Monday, August 5, 2013

Classic Films in Focus: THE GREAT ZIEGFELD (1936)

Directed by Robert Z. Leonard, The Great Ziegfeld (1936) is a lavish musical tribute to the legendary Broadway producer, with all the whistles, bells, and gorgeous girls that Ziegfeld himself could want, even if it does takes certain liberties with the facts of Ziegfeld’s life. Hollywood had an ongoing fascination with the Ziegfeld legacy, as films like Ziegfeld Girl (1941) and Ziegfeld Follies (1945) attest, so it’s no surprise that a biopic about the showman’s ups and downs would appeal, and, indeed, the film won three Oscars in 1937, including Best Picture. Today, Oscar fans trying to see every Best Picture winner are probably the most likely viewers of this stylish but overly long production, along with William Powell devotees and those with a nostalgic interest in Ziegfeld himself.

Powell stars as the ambitious Florenz Ziegfeld, Jr., who rises from promoting a sideshow strongman to producing some of the biggest shows ever seen on the Broadway stage. He constantly steals acts and borrows money from his friendly rival, Jack Billings (Frank Morgan), including the lovely singer, Anna Held (Luise Rainer), who becomes Ziegfeld’s first wife. His enthusiasm for his lady performers brings disaster to the marriage even as the shows themselves become hits, and Anna, heartbroken, divorces Ziegfeld and then loses him for good to second wife, Billie Burke (Myrna Loy). Billie stands by her husband through successes and failures, but the arrival of the Great Depression proves too much for the weary, aging producer.

Ziegfeld had been dead for only four years when the picture came out, but Billie Burke was still very much alive and interested in preserving a certain version of her late husband’s story. Ironically, the greater part of the romantic plot involves Anna and not Billie, although Anna had been dead since 1918. As with most classic Hollywood biopics, this one simplifies, elides, or simply lies about various aspects of the story, but the tragic cast of Anna’s relationship with Ziegfeld is one of the movie’s strongest points, thanks primarily to the Oscar-winning performance of Luise Rainer, who invests her character with great pathos and a birdlike fragility. Myrna Loy, who gets second billing as Billie, doesn’t actually show up until two hours in, leaving her with little time to develop her role beyond a montage of Ziegfeld family moments.
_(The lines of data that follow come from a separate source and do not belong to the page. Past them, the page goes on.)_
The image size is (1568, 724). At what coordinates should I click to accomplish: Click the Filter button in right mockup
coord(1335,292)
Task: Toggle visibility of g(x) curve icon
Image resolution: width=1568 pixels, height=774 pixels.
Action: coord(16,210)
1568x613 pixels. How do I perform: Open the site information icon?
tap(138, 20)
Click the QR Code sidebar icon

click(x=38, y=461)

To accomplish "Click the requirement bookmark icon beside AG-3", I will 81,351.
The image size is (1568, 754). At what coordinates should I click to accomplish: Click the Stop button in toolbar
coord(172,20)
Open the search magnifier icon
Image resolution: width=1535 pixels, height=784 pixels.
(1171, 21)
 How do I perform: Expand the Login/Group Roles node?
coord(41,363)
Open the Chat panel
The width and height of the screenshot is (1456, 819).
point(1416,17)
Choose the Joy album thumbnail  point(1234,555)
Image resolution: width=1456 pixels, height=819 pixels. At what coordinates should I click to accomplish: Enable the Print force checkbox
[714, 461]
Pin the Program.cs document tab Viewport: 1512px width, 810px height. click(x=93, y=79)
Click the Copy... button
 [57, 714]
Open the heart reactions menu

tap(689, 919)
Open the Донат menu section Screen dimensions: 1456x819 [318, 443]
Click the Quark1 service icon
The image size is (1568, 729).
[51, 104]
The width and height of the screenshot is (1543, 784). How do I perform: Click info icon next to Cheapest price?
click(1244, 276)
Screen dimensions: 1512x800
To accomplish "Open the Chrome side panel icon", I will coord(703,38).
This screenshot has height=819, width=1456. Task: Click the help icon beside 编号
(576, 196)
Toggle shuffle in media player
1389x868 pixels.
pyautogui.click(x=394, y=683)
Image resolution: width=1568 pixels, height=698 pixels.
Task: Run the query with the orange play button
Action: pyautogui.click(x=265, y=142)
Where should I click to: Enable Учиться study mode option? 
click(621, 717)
In addition to Powell, Loy, and Rainer, star watchers will find plenty of familiar faces in the movie’s large cast. Fanny Brice and Ray Bolger play themselves as members of the stage company, with Brice performing a portion of her famous “My Man” number and doing a bit of her signature comedy schtick. Frank Morgan enjoys quite a good role as Billings, and of course he’s a natural for the part of a bombastic showman, here warming up for his iconic turn as the title swindler in The Wizard of Oz (1939). Virginia Bruce has some memorable scenes as drunken starlet Audrey Dane, and Nat Pendleton is fun as the muscle-flexing Sandow. Sharp-eyed viewers will catch William Demarest, Dennis Morgan, and Reginald Owen making appearances, along with a bevy of beauties playing Ziegfeld girls (see if you can spot Lynn Bari and future First Lady Pat Nixon). Both Eddie Cantor and Will Rogers are impersonated by other actors; Rogers had died in 1935, but the real Cantor was still alive and well, and he even starred in Strike Me Pink the same year The Great Ziegfeld appeared.

Including its three wins, The Great Ziegfeld earned a total of seven Oscar nominations. Robert Z. Leonard went on to direct Pride and Prejudice (1940), Ziegfeld Girl (1941), and In the Good Old Summertime (1949). Powell and Loy have more memorable pairings in The Thin Man (1934) and its many sequels, as well as in Libeled Lady (1936). Luise Rainer won a second Best Actress Oscar the next year for The Good Earth (1937); as of August 2013 she is still living and at the age of 103 is truly an amazing example of graceful longevity. See Frank Morgan, Ray Bolger, and the real Billie Burke all together in The Wizard of Oz (1939), and catch more of the delightful Fanny Brice in Be Yourself! (1930).